The Internet security community is preparing for a working virus or worm attack based on the Microsoft JPEG exploit revealed last week. Several samples of working exploit code have been published on security web sites and mailing lists, and antivirus vendors have quickly updated their products to defend against the attacks.
The critical security hole allows a remote attacker to create a JPEG image that, when viewed in Microsoft software programs, could allow the hacker to gain control of the computer. The flaw was revealed by Microsoft Sept. 14, along with a security update that addresses it. Code that partially exploits the flaw was published last week, and has been rapidly developed into code that could be used in a virus or worm.
The latest exploit, published this morning on the Full Disclosure mailing list, claims to be able to create an administrator-level account on Windows machines. Another published exploit reported by AusCERT allows the excution of code on the remote machine.
Security vendors are racing to stay a step ahead of hackers, who are also seeing the published code. "The first PoC (proof-of-concept) released some days ago is already detected by some AV vendors," said the Internet Storm Center, which said software from Symantec, Trend Micro, Kaspersky and McAfee already detects the malformed jpeg headers. The ISC has also released software that will scan systems for the vulnerability, which could be lurking in non-Microsoft programs as well.

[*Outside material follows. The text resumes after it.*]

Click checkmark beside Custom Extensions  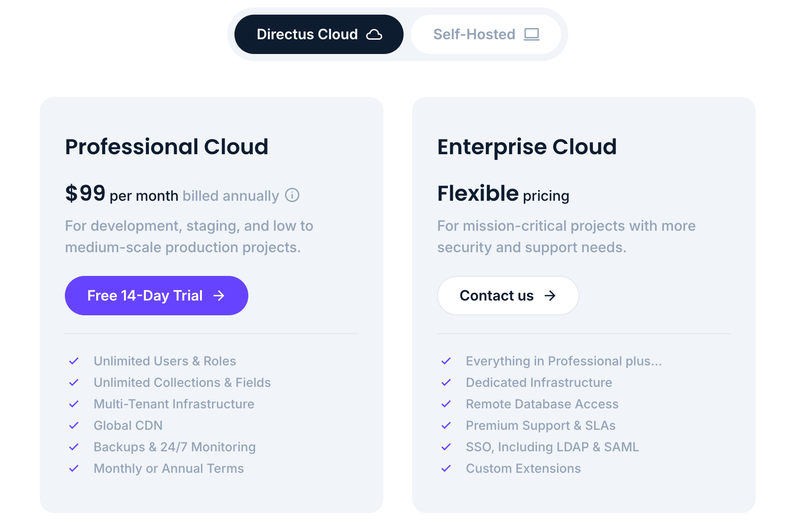click(x=446, y=468)
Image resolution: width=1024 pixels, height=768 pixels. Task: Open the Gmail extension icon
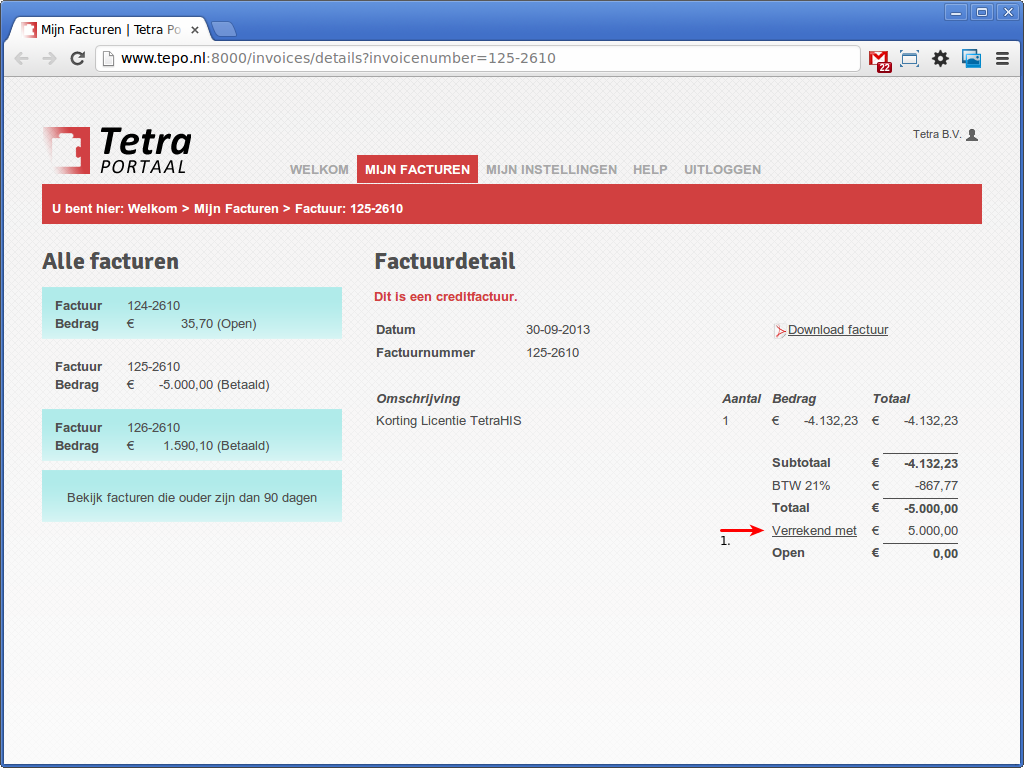[x=879, y=59]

The challenge is not only updating software to defend against the JPEG flaw, but getting those updates onto vulnerable machines. Since the security hole affects the Microsoft Office suite and most versions of the Internet Explorer browser, an enormous number of computers will need to receive multiple updates from Microsoft and antivirus vendors.
The JPEG standard (short for Joint Photographic Experts Group) is one of the primary graphic formats used in web sites, along with GIF and PNG.